What does it mean to be a man?


In the human reproductive process, the role of the man is to transmit his seed to the woman, wherein the seed fertilizes the egg, and eventually the egg transforms into a fetus, which grows in the woman’s womb and over a period of time becomes an infant, that in turn is ejected, and in some cases, physically removed from the female, and becomes an individual.

The functions of males and females in the reproductive cycle is essential to all mammals. In that sense, there is no major argument about what it means for a male to be a man.

However, sociologically the definition of manhood is a major question. In the U.S., defining manhood is riven by a racial divide and a gender divide, as well as massively influenced by economic, or class, considerations.

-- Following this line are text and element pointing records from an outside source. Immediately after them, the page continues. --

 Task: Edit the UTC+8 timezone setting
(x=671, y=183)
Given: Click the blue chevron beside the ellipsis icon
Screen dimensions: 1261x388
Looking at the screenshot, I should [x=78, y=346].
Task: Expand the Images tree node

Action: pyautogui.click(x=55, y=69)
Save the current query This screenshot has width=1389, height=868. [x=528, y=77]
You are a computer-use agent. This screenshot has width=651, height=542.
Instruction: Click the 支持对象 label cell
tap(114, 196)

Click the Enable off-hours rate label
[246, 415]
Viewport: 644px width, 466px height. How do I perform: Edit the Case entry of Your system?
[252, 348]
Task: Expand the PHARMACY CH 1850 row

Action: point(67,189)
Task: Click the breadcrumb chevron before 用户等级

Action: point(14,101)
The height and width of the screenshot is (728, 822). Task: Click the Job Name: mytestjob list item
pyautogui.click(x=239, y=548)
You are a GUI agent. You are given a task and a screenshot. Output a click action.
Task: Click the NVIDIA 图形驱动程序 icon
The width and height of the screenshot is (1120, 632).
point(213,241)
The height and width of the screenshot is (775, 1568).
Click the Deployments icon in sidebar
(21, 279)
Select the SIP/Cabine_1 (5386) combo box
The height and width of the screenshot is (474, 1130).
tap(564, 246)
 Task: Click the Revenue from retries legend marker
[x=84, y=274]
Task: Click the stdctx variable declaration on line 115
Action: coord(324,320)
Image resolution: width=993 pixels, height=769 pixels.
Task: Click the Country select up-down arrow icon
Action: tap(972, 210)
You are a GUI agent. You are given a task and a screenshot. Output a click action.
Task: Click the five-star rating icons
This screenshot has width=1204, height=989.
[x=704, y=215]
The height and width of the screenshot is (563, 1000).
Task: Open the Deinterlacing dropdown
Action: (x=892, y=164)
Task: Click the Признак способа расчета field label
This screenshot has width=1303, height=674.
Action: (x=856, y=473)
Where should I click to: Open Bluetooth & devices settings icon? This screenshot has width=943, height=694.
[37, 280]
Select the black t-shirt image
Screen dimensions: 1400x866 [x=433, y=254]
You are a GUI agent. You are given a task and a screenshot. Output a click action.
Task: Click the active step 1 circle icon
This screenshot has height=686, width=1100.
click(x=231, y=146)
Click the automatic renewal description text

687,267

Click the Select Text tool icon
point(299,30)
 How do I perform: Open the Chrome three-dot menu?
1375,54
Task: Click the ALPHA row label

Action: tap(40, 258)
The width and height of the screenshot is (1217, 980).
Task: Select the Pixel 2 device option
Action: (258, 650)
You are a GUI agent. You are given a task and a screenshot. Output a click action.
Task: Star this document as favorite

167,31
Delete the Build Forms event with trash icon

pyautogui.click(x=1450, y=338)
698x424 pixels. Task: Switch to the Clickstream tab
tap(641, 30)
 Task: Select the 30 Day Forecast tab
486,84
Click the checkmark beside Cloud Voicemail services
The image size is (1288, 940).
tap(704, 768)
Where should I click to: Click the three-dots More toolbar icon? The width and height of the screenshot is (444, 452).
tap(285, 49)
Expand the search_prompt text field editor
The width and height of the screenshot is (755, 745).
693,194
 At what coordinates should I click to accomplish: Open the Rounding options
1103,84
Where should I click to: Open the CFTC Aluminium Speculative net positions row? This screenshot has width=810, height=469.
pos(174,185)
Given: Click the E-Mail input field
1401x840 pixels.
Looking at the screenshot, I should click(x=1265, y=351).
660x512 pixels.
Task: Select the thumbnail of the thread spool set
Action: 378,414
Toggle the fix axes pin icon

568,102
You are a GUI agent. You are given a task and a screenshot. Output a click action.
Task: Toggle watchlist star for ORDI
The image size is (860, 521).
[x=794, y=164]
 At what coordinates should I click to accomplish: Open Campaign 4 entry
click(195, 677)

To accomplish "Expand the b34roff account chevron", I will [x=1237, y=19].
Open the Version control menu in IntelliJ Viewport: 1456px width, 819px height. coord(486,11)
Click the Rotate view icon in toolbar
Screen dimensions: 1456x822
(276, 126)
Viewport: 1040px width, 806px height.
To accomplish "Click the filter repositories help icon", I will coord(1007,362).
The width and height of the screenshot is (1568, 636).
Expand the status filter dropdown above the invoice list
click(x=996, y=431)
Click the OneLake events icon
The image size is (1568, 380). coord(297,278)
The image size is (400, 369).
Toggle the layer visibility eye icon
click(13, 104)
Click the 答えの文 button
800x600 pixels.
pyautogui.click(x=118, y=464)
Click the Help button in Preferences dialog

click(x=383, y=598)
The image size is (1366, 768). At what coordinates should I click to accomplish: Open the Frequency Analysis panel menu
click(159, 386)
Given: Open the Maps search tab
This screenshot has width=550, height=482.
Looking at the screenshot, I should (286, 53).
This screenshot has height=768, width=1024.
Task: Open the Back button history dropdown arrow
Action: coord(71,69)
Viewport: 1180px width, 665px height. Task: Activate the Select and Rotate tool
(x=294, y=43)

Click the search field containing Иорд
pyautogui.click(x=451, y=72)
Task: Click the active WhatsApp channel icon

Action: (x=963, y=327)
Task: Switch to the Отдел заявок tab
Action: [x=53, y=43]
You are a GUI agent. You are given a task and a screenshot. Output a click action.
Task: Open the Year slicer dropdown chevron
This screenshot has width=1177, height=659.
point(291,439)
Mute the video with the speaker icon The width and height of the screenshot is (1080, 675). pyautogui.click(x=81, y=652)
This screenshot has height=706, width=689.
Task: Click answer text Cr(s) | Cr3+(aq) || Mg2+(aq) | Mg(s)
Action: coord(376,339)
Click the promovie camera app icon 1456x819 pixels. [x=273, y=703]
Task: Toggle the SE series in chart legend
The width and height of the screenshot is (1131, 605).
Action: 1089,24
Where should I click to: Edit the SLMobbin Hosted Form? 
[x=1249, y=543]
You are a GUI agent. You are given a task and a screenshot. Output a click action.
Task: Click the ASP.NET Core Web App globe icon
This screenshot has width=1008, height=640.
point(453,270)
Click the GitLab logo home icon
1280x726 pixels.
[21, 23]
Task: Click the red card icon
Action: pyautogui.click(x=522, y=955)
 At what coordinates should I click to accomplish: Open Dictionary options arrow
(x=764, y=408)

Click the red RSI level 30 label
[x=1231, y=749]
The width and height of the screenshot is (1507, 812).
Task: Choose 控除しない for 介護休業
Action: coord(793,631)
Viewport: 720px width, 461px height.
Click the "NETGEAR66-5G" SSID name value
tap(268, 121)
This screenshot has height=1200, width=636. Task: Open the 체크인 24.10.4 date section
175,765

National political independence was formalized in 1776, but women did not receive the right to vote until 1920. Moreover, despite the tumult of the Civil War (April 12, 1861 – May 9, 1865), massive rights for Black people beyond titular citizenship was not formalized until the 1964 Civil Rights Act (July 2) and the 1965 Voting Rights Act (August 6). Racial restrictions were effectively the law of the land for the majority of this country’s existence–a country that has been dominated, and largely ruled, by White men.

From a legal perspective, gender issues have been sublimated to racial and economic concerns, hence, even though men are not the majority of citizens, men are the majority of authority figures in this society and control the bulk of the economy.



To put it bluntly, although throughout our history there may have been questions or concerns among specific groupings, nevertheless, there is generally no legal controversy about what it means to be a man if the male is White. Why is that?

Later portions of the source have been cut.